Clearing out my head has not always been
an easy task. Generally I can work through some issues or push them to the back
and bury them for a while, but never really get rid of them. A couple days ago
I decided I would walk out my issues. 9 miles later, a blister and sore muscles
I had several light bulbs turn on and some were blinding. After a recent
heartbreak I have done a lot of thinking and looking back on my life. While in
lots of areas in my life I am very strong willed and independent I also have a
very soft side. Growing up being made fun of a lot I guess builds up a wall
that allows me to pretend to be strong but it doesn’t keep the hurt from
penetrating.
Light bulb #1: I fall for people that
have the same weaknesses as I do. I seem to seek out people that have had bad
relationships and have been used in the past. I seek out relationships with
people who wear masks to cover up the pain and put up a strong front.
Light bulb #2: I seek these people out
because if I can figure out how to help them overcome their issues, maybe I can
figure out how to overcome mine.
Light bulb #3: I can’t fix people. I am
not God; I do not have any power to fix others. While I am a great listener and
friend I am not able to help people over come the very same issue that affect
me because I have not yet overcome them.
Light bulb #4: We are all made different
because we were each given different strengths and weaknesses in order to give
strength to others who are weak in the areas of our strengths. If I want to be
of help to anyone in the future I need to use my strengths not my weaknesses. I
need to wait patiently for someone that has strengths that meet my weaknesses.
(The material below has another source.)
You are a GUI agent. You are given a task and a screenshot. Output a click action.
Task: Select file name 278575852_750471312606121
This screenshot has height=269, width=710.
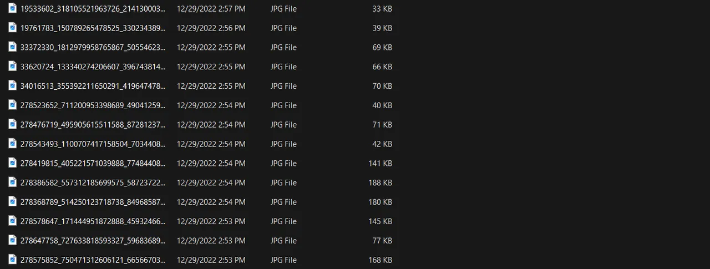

In life I feel at times I have given
everything of myself in order to make whomever I am with happy. In the end I
start neglecting myself and have lost a little bit of who I am at each turn.
After a while I have become a little bit of this person and a little of the
next one and have lost who I am. I no longer recognize the person looking back
in the mirror. I have let my happiness depend on others for so long that I have
had to learn what truly makes me happy. Slowly but surely I am learning. I know
that I need to keep my eyes open and keep moving forward while growing
everyday. I have taken on a lot of new things lately in order to push myself
farther and grow. The new confidences I am finding in myself are helping me to
start recognizing the person looking back at me in the mirror and liking what I
see. While I may be a strong person, I do still need to lean on others occasionally
for strength, and I need to be careful of who those others are.